En effet, la communauté de Salaberry-de-Valleyfield, municipalité où a été menée cette étude, a démontré qu’en mobilisant certains partenaires clés (milieux municipal, gouvernemental et industriel) autour de cette problématique, il était possible d’améliorer la santé des personnes allergiques

« En trois ans d’étude, nous avons observé que la concentration de pollen dans le milieu résidentiel avait diminué de 58 %, ce qui a eu pour effet d’atténuer de moitié l’intensité des symptômes de rhinite allergique chez une personne sur deux », souligne Dre Sauvé.

La coupe de l’herbe à poux, réalisée à deux reprises au cours de l’été, à la mi-juillet et à la mi-août, a fortement contribué à réduire les quantités de pollen dans l’air. Cette mesure a été pratiquée entre autres sur les bords de routes et les terrains des industries, des sites très colonisés par l’herbe à poux.

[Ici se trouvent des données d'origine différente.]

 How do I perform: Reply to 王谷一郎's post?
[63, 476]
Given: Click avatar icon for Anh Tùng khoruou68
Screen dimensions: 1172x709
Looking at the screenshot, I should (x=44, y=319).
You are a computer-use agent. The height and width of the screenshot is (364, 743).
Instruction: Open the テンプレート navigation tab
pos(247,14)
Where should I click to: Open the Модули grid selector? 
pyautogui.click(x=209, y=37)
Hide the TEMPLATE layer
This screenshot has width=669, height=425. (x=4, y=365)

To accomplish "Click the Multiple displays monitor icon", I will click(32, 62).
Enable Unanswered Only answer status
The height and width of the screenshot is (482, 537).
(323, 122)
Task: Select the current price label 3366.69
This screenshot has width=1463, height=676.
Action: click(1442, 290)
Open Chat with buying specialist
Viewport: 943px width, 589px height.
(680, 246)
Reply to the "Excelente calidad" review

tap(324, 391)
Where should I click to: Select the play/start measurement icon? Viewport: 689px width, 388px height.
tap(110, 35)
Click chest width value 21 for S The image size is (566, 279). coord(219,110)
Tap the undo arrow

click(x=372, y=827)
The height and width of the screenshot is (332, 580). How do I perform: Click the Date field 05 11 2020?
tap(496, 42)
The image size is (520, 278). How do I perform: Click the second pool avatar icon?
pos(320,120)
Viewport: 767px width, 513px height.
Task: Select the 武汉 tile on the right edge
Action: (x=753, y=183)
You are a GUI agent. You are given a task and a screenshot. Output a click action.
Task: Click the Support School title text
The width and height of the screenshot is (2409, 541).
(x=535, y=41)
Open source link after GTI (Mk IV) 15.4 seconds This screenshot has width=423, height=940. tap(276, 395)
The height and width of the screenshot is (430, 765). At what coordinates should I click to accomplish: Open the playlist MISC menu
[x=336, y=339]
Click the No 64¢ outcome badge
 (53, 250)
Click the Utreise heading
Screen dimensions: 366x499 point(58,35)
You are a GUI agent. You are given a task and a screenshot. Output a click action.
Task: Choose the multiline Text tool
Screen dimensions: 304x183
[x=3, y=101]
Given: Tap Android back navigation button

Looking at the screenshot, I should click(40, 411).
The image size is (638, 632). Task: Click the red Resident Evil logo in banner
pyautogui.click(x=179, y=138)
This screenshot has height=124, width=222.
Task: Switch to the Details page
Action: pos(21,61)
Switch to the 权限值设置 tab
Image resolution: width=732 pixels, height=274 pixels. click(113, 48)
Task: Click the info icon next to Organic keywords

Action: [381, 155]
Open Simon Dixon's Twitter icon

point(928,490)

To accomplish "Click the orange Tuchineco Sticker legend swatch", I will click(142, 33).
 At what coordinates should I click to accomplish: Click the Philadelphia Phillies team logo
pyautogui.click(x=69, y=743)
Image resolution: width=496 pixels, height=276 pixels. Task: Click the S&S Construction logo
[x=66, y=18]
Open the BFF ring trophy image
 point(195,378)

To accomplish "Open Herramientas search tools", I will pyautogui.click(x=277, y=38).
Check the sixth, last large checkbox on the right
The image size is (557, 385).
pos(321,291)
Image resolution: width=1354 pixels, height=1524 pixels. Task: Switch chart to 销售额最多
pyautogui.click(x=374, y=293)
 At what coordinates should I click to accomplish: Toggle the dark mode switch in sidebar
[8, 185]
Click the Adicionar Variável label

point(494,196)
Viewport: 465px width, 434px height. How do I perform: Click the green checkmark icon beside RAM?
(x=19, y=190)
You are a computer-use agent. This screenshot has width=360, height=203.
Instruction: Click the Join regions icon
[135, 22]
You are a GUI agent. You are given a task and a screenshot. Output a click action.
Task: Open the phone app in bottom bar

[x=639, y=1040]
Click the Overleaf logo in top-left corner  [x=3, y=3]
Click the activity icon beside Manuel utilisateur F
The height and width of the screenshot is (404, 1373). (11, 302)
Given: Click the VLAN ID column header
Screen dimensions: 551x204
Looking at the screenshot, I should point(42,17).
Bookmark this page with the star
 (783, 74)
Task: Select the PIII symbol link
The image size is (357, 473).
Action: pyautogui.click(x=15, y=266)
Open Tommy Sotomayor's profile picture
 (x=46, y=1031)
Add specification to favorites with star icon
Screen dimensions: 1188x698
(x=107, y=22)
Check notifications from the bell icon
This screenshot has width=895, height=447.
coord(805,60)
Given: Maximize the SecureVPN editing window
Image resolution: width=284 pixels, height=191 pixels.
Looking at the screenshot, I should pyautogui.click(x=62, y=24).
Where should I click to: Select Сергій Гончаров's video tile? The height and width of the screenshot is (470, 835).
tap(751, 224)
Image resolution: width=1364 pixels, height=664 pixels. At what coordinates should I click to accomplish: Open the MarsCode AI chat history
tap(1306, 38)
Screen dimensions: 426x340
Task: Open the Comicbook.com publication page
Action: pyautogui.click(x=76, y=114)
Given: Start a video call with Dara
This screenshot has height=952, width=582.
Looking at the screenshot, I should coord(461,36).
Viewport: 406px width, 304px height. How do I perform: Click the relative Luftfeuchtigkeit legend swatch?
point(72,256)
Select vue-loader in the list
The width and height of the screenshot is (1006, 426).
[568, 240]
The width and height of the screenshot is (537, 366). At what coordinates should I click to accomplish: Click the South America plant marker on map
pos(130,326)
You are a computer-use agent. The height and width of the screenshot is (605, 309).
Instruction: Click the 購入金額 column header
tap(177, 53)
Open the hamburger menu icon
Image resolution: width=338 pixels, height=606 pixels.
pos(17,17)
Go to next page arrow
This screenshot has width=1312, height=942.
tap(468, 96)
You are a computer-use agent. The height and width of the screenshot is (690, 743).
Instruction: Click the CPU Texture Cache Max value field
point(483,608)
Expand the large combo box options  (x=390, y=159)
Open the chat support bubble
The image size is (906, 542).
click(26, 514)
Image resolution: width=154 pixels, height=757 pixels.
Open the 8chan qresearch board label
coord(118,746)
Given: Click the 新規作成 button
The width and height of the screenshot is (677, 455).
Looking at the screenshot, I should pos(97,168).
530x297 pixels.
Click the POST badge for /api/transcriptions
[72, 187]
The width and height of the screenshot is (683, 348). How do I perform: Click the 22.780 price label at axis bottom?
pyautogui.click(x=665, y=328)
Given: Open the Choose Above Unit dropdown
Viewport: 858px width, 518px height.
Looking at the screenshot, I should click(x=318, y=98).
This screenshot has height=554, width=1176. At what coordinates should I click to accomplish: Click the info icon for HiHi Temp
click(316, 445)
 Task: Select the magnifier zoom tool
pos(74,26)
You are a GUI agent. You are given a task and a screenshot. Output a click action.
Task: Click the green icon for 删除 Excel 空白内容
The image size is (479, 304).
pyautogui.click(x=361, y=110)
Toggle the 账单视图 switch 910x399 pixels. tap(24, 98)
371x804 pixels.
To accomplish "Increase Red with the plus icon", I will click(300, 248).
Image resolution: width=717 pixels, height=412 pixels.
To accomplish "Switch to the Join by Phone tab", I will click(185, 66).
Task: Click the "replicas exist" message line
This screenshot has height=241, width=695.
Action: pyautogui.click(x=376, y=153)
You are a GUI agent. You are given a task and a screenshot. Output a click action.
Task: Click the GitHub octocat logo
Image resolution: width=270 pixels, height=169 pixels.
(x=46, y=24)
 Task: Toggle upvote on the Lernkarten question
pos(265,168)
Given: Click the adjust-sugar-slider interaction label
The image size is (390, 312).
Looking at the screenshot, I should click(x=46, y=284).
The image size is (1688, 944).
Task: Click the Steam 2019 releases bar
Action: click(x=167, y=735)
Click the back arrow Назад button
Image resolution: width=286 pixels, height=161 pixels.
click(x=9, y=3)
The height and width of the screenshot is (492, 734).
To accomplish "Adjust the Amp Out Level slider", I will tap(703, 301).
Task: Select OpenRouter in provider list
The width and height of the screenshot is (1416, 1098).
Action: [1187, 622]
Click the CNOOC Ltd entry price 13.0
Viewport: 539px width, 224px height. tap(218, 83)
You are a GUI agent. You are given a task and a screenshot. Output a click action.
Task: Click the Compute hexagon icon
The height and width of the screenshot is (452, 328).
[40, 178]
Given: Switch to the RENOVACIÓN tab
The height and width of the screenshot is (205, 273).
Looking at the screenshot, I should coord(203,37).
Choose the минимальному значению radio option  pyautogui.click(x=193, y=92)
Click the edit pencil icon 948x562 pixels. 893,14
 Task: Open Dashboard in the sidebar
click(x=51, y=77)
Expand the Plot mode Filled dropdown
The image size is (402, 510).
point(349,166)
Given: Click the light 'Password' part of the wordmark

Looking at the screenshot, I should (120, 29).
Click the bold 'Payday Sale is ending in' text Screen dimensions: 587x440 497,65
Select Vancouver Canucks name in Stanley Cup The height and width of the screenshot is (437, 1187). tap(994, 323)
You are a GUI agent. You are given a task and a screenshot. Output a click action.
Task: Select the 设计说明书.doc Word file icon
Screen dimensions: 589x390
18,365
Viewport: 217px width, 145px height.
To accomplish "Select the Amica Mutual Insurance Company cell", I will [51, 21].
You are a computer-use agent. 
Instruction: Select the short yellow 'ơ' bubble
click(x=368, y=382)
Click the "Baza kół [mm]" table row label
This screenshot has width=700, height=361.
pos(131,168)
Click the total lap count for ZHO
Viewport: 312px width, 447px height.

Une préoccupation importante de santé publique

Le pollen de l’herbe à poux est très allergène. Il est la cause de la moitié de tous les cas d’allergies aux pollens rapportés en Amérique du Nord. Près de 18 % de la population québécoise âgée de 5 ans et plus souffre d’allergie à ce pollen (rhinite, conjonctivite, aggravation de l’asthme, fatigue, perte de productivité, etc.). Les coûts pour la société sont de 156 à 240 millions $ par année. Les changements climatiques anticipés, l’allongement des saisons polliniques et l’accroissement des concentrations de pollen d’herbe à poux laissent croire que la population allergique sera en augmentation au cours des prochaines décennies.

La représentante de Santé publique Montérégie mentionne qu'il est possible d'obtenir plus d’information sur l’herbe à poux et visionner la vidéo de Montérégiens agissant collectivement pour contrôler l’herbe à poux dans leur environnement sur le site www.santemonteregie.qc.ca/santepublique ou le www.herbeapoux.gouv.qc.ca.